→ The records:

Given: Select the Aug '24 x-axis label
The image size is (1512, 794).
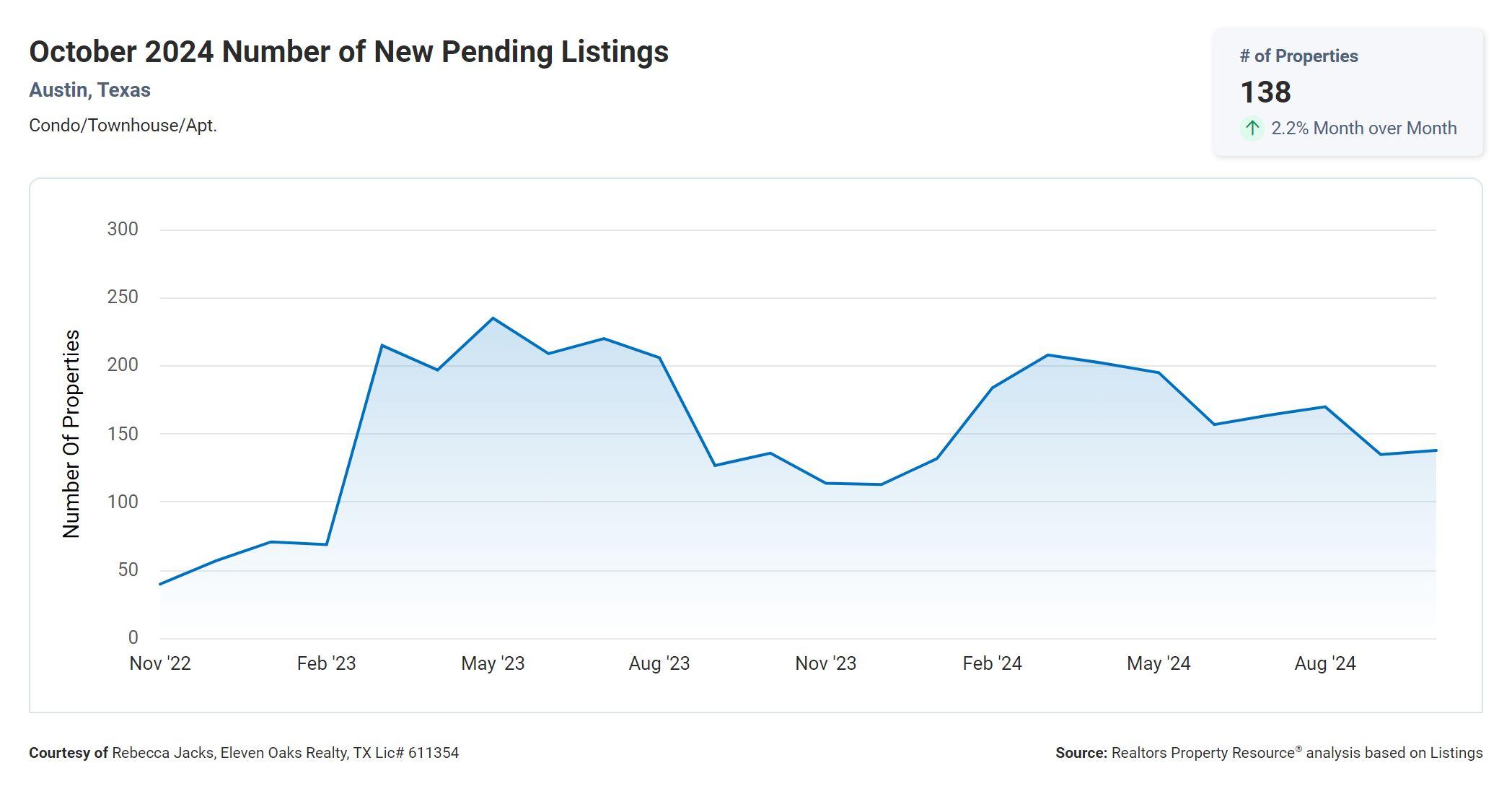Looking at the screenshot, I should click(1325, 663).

---

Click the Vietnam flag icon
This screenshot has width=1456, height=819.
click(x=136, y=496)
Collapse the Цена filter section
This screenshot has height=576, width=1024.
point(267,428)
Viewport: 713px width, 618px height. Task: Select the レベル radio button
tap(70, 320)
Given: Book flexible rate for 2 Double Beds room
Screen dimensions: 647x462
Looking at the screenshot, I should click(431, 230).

→ Directions: What lines of the listing above hold "Given"? Copy all of them.

→ Written answer:
Given: Select the Aug '24 x-axis label
Given: Book flexible rate for 2 Double Beds room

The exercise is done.